At the topmost point, the particle reaches its maximum height and momentarily stops before falling back down. At this point, all of the particle's initial kinetic energy is converted into potential energy.
The initial kinetic energy of the particle is given as E. To find the kinetic energy at the topmost point, we can assume that there is no energy lost due to any external factors such as air resistance. Therefore, the initial kinetic energy E is equal to the potential energy at the topmost point.
The formula for potential energy (PE) is given by:
PE = m * g * h
Where:
m is the mass of the particle,
g is the acceleration due to gravity (approximately 9.8 m/s^2),
h is the height (maximum height reached by the particle).
Since the particle momentarily stops at the topmost point, its final velocity is zero. We can also assume that the mass of the particle remains constant.
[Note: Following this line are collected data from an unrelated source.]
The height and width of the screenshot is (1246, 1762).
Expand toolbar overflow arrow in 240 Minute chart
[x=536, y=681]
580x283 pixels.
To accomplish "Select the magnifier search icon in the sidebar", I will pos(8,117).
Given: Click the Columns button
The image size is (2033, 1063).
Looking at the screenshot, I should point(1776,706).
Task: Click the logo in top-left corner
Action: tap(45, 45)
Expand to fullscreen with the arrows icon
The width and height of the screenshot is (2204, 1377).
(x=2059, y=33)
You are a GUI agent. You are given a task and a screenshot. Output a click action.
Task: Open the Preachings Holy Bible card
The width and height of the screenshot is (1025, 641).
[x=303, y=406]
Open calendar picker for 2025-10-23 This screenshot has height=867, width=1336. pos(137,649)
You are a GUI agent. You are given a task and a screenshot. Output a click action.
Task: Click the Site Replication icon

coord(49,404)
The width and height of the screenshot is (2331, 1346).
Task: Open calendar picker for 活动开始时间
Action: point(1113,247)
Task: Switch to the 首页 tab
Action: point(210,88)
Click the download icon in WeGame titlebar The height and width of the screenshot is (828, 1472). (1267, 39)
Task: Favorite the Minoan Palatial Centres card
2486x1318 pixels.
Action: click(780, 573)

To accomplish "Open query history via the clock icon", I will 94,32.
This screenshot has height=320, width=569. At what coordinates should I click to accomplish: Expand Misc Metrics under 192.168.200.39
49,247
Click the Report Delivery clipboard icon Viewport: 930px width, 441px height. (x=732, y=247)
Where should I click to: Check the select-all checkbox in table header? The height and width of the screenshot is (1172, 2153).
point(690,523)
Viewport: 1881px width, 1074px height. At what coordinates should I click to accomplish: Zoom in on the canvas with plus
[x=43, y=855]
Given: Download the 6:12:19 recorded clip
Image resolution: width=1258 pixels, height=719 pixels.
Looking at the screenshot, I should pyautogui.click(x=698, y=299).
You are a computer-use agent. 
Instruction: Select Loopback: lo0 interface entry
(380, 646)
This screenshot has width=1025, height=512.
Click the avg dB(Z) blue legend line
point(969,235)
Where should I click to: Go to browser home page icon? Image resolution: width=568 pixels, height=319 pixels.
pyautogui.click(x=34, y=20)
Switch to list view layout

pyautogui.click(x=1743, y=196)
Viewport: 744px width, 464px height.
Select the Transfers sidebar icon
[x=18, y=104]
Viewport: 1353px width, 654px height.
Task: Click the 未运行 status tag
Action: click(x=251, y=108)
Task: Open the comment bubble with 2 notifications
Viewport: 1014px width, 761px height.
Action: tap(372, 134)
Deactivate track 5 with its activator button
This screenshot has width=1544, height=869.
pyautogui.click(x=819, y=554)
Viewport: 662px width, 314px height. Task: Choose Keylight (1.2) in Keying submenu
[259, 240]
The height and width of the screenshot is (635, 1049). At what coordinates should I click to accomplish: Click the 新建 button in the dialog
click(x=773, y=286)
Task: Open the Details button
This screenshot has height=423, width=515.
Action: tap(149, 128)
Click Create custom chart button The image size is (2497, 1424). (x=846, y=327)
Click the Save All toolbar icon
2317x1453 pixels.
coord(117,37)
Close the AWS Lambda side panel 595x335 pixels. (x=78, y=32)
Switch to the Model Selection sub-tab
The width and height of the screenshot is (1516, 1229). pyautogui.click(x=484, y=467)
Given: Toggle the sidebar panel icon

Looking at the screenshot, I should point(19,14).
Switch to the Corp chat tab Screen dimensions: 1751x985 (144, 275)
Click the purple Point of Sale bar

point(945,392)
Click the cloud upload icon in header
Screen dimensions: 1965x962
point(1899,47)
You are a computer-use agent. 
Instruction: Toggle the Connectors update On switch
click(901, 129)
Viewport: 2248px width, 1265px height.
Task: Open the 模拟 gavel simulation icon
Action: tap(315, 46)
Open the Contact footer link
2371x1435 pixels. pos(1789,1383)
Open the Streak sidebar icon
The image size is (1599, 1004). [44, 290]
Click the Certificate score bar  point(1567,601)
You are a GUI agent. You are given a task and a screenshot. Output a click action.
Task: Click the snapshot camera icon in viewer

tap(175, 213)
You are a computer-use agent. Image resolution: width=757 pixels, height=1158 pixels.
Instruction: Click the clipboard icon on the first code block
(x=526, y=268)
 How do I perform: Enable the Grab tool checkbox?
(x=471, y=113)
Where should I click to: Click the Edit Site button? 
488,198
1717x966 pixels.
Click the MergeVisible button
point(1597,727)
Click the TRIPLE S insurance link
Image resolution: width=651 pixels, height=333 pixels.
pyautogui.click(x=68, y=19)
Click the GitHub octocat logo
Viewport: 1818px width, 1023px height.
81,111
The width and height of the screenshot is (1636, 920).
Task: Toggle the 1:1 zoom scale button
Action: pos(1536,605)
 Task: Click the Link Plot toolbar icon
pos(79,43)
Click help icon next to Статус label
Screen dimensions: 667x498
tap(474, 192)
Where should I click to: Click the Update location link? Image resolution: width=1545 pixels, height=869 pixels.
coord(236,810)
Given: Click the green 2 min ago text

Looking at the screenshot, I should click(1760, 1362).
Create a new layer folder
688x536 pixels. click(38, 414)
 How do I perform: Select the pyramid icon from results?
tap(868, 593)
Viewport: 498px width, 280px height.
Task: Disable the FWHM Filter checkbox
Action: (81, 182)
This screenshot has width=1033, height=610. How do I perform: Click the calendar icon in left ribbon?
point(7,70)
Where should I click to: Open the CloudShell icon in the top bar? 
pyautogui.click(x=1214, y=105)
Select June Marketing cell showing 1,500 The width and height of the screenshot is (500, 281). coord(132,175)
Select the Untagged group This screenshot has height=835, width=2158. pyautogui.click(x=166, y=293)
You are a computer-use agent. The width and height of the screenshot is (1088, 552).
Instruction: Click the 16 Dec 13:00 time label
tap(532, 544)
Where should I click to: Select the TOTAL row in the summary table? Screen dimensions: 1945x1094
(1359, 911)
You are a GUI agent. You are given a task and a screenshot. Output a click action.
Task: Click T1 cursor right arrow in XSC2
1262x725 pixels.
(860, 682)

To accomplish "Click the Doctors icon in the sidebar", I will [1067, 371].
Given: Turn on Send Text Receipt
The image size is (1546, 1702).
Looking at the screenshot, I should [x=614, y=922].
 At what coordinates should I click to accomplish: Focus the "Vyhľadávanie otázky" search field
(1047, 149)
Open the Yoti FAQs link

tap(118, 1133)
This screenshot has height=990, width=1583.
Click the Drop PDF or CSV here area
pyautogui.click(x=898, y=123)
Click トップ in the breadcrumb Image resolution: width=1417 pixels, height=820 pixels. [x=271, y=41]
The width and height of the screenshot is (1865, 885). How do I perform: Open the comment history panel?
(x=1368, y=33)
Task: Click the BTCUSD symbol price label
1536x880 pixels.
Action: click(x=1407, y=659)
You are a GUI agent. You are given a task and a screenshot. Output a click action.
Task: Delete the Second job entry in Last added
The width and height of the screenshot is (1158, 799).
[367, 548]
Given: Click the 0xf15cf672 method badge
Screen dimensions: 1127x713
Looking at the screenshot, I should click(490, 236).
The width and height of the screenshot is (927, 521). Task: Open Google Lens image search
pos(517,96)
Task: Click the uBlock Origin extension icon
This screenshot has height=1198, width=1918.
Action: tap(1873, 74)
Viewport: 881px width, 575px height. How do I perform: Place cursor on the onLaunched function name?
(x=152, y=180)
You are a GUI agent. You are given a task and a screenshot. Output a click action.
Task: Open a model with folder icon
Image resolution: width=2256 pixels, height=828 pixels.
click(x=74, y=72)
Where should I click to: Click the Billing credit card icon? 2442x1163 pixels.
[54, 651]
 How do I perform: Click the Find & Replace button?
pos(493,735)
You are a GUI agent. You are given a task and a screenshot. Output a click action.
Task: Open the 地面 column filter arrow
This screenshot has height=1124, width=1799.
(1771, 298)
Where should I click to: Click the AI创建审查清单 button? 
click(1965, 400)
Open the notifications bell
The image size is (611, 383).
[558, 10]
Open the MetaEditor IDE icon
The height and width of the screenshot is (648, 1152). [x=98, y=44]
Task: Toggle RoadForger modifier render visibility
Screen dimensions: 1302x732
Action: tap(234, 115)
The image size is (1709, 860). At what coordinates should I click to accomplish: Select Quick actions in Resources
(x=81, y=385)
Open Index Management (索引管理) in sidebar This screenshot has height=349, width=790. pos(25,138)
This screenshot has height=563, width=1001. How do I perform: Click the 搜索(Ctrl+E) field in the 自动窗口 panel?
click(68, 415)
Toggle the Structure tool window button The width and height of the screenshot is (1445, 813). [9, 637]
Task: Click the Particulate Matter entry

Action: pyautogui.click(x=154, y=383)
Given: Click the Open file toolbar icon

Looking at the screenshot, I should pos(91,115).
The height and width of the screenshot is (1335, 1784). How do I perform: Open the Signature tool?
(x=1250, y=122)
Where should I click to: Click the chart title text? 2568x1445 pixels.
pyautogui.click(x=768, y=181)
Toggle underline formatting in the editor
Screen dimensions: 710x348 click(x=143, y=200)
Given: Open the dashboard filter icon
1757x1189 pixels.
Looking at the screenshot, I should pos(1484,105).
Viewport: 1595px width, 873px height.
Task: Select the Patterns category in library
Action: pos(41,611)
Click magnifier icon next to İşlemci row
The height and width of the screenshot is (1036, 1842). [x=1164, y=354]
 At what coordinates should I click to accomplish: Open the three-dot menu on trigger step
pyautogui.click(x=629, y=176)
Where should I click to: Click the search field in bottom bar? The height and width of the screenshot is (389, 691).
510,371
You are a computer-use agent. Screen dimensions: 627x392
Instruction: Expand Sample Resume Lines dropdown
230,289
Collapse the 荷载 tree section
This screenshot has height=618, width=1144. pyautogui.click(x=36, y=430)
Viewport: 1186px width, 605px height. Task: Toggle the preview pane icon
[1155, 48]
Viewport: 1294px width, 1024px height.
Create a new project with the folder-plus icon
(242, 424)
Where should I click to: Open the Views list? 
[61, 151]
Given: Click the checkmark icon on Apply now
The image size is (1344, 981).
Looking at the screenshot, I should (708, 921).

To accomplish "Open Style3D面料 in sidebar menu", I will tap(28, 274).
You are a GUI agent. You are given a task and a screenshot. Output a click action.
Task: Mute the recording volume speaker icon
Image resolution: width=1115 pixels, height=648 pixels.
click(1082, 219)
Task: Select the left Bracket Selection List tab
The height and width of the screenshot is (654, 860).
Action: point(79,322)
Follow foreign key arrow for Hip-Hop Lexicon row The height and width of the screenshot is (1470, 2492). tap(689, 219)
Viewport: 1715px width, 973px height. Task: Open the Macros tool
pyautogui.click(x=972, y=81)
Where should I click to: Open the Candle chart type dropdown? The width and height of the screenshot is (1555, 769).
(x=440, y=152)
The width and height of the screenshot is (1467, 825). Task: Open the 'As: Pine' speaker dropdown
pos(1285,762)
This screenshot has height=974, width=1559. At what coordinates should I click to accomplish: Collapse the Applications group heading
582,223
Using the conservation of energy, the initial kinetic energy E is equal to the potential energy at the topmost point:
E = PE = m * g * h
Rearranging the equation, we have:
h = E / (m * g)
To find the kinetic energy at the topmost point, we need to subtract the potential energy from the total mechanical energy, which is the sum of kinetic and potential energy.
The kinetic energy at the topmost point is given by:
KE_top = E - PE = E - m * g * h
Substituting the value of h from the previous equation, we get:
KE_top = E - m * g * (E / (m * g))
Simplifying the equation, we find:
KE_top = E - E = 0
Therefore, the kinetic energy at the topmost point is zero.